In honor of National Quilting Day, research conservator Annaick Keruzec takes a closer look at several quilts with photographic patches in the museum’s collection.
Quilts are made for comfort, to decorate a home, or to tell a family story. For a textile conservator like myself, each quilt is unique and fascinating. Crafted from small pieces of fabric, they carry within them things that were part of the quilt maker’s environment. I can spend hours researching each fabric square, identifying fibers through the microscope or combing through historic sales catalogues to date and source the fabrics. I can examine how they were selected, arranged, and stitched together. I can document and admire the handiwork, the color combinations, and the artistry. Quilts are richly textured objects, full of connections and personal choices made by the maker. Indeed, researching quilts can offer remarkable insights on the person who made them.

Several quilts in the museum’s collection incorporate squares with photographic images printed on them. This gives an added layer of complexity. How were they made? Why were these photos chosen? What was the artist’s intention? I am collaborating with a photo conservator and conservation scientists at the Smithsonian’s Museum Conservation Institute (MCI) to document these photographic quilts historically, technically, and personally from the artist’s perspective. In the next few months, we will analyze the fabrics, inks, emulsions, and binders used to create the photo patches – and we will report on it in this blog.
I’ve been examining a set of seven quilts created in the early 1990s by the artist Fay Pullen Fairbrother (1948-1997). Collectively titled The Shroud Series, they incorporate turn-of-the-century photographs depicting family portraits, lynchings, and the Ku Klux Klan. In an artist statement shortly after she made the quilts, Fairbrother wrote that the photographs of the KKK activities, studio portraits of black and white families, and lynched men clearly reflected a dissolution of family values and morals, Christian or otherwise. She chose to accentuate the dissonance of the violent imagery by juxtaposing it with quilt making, which has associations of comfort and family. The images stand out among the patchwork of the quilt.
I’ve been sourcing the images for the 50 photo-patches Fairbrother created, although I am not sure where and how she located them pre-internet. She reused some images, so they constitute a total of 24 different photographs. Among them are eight photographs depicting lynchings. Lynchings were public events that were described and recorded in local and sometimes national news. Some were depicted on early 20th-century postcards. I have identified the men in four photographs as Bennie Simmons (1913), Thomas Shipp and Abram Smith (1930), Claude Neal (1934), and Rubin Stacy (1935), whose photographs are published in Without Sanctuary: Lynching Photography in America (2000).
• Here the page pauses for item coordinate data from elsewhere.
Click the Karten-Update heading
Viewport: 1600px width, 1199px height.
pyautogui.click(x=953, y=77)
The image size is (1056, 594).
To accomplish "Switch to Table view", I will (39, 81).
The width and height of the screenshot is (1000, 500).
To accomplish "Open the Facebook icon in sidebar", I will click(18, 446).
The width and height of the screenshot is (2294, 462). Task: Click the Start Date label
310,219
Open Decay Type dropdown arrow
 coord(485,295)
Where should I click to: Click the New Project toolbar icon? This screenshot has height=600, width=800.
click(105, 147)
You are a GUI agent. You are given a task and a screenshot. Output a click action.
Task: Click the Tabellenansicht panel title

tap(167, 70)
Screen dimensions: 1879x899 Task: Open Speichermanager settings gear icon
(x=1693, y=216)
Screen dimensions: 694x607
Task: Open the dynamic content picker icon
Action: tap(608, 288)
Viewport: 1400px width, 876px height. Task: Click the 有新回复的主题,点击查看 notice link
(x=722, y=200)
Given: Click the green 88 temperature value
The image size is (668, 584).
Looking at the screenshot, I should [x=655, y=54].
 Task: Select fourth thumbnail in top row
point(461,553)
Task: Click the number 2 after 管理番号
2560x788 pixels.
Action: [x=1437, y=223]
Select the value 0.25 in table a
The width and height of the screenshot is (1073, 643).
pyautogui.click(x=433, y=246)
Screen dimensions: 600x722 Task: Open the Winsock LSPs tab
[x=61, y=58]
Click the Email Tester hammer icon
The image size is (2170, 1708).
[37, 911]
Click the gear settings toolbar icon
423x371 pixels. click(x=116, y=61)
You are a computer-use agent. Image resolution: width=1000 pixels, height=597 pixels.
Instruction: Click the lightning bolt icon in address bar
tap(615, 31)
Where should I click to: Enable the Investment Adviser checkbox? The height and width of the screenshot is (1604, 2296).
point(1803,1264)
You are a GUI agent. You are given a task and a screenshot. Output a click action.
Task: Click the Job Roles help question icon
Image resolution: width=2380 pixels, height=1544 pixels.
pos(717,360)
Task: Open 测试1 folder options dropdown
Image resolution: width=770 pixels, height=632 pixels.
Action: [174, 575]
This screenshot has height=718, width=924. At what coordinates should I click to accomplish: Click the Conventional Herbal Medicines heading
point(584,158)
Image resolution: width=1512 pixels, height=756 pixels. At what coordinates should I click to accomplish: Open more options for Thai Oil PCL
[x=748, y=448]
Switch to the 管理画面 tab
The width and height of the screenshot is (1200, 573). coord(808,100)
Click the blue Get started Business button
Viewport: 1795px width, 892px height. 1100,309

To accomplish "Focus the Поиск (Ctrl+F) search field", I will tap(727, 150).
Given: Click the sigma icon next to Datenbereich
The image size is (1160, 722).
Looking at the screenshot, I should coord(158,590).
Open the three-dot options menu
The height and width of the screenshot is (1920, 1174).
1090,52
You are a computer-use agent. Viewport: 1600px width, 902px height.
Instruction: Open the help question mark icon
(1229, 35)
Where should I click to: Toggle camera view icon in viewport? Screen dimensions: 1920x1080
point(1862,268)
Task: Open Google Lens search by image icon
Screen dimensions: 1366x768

Four other scenes remain unidentified.
On three of the quilts in the Shroud Series, Fairbrother incorporated family portraits. They show well-dressed black and white families posing against draped studio backdrops. In contrast to the lynching photographs, the portraits are private and personal. Family portraits are also ubiquitous, and it is hard to describe them in a way that is unique. As a result, portraits are difficult to research and document. I have contacted archives to which Fairbrother might have had access, but have not yet located the images she used.
Please help us identify the five family portraits shown above and below! Have you seen these photographs or any like them? Let us know in the comments section.
Our scientific research on the quilts will continue to reveal Fairbrother’s technical processes. Meanwhile I am hoping to discover more about the artist’s life and sources of inspiration for her exceptional quilt series.